Si nous prenons en compte le fait qu’on évalue à 60000 hectares par an la superficie cumulée des chantiers en France, nous comprenons immédiatement que la demande potentielle est considérable au niveau national. Répondre aux besoins et dans la durée devient donc un véritable casse-tête chinois.

On constate toutefois, à quelques exceptions près, un sous dimensionnement des moyens des structures existantes.

Les collectivités locales étant au premier rang de l’administration de la gestion et de l’aménagement du territoire, nous mesurons dans ce contexte la dimension stratégique (pour ne pas dire dramatiquement stratégique) que revêt l’activité d’un service d’archéologie préventive à la hauteur de l’enjeu pour son territoire (rappelons que la non-concurrence entre les territoire est la règle).

Rien donc d’étonnant à ce que sur les 64 opérateurs agréés pour la réalisation d’opérations archéologiques préventives qui existent aujourd’hui, 78% sont intégrés aux collectivités locales ou territoriales. Pourquoi faut-il encore et toujours que le service public finance ce qui coûte cher et que le privé investisse dans ce qui rapporte beaucoup ? N’y a-t-il pas de nouvelles dynamiques à faire surgir ou à inventer ? La question est faussement naïve, vous l’aurez compris.

Le secteur culturel est largement confronté aux problématiques de maîtrise des coûts, marqué par cette difficile équation qui concentre des travaux difficiles, complexes, la plupart du temps de grande ampleur, avec le souci de la gestion de la mission de service public ; cela vaut aussi pour l’archéologie préventive.

Récemment le département de l’Eure s’est lancé dans la réalisation d’un plan d’affaires permettant de développer son service existant, la MADE (Mission Archéologique du Département de l’Eure). Cette approche dite de « business plan » laisse entrevoir une volonté de plus en plus partagée au sein des collectivités d’aller au-delà des budgets qui appellent trop souvent des financements compensatoires en fin d’exercice. Les logiques anticipatrices et les logiques de développement viennent donc rejoindre les logiques de gestion des risques. Cela semble relever selon nous du principe de précaution.

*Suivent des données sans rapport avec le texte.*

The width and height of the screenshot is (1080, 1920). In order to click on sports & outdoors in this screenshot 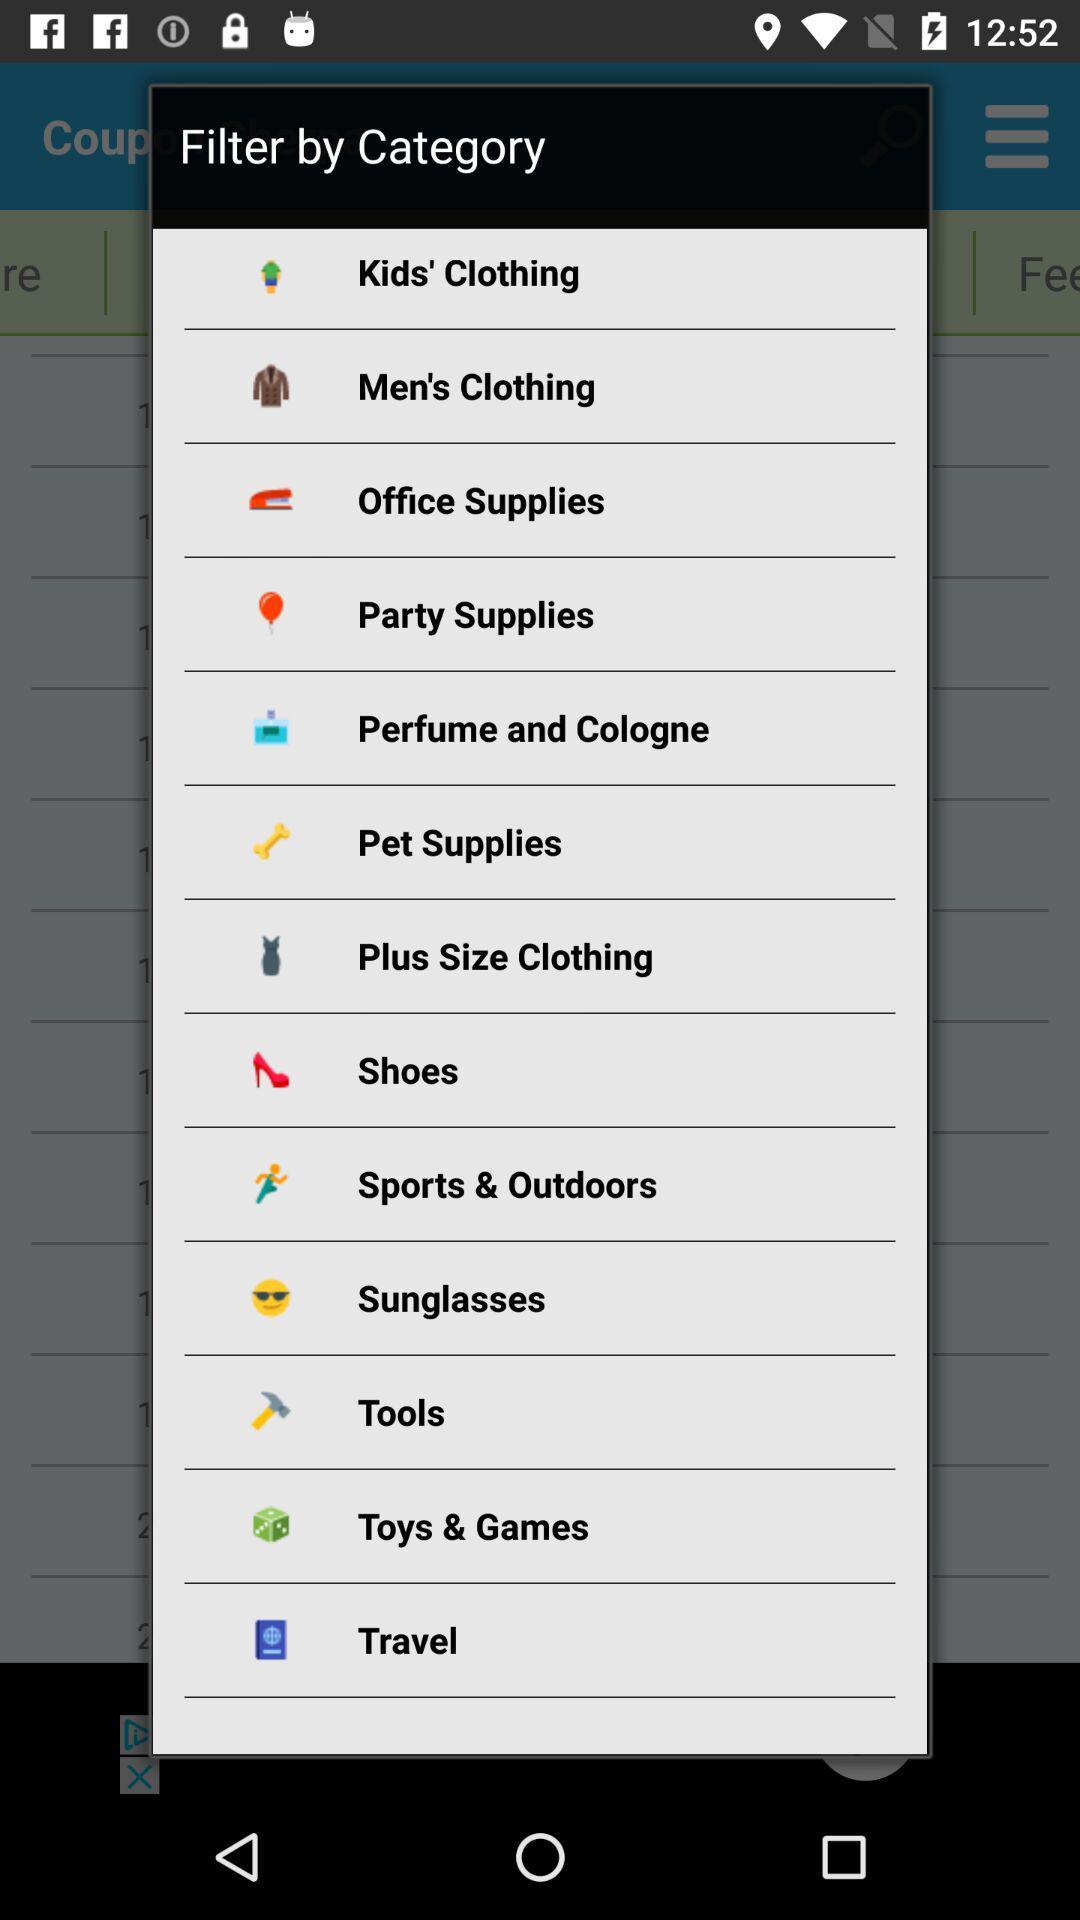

Dans de nombreux domaines, l’Etat ayant parfois fait subir aux collectivités ce qu’ont peut appeler au fond un transfert d’une partie dette, les collectivités s’organisent de mieux en mieux pour tenter d’en atténuer les effets. Mais ce n’est pas une tâche aisée et des choix parfois difficiles sont à faire. Ce n’est pas le chantier initié par le comité Balladur qui viendra nous démentir : l’enjeu est considérable, y compris pour le devenir du secteur de l’archéologie préventive et de facto pour la préservation d’une partie de notre patrimoine.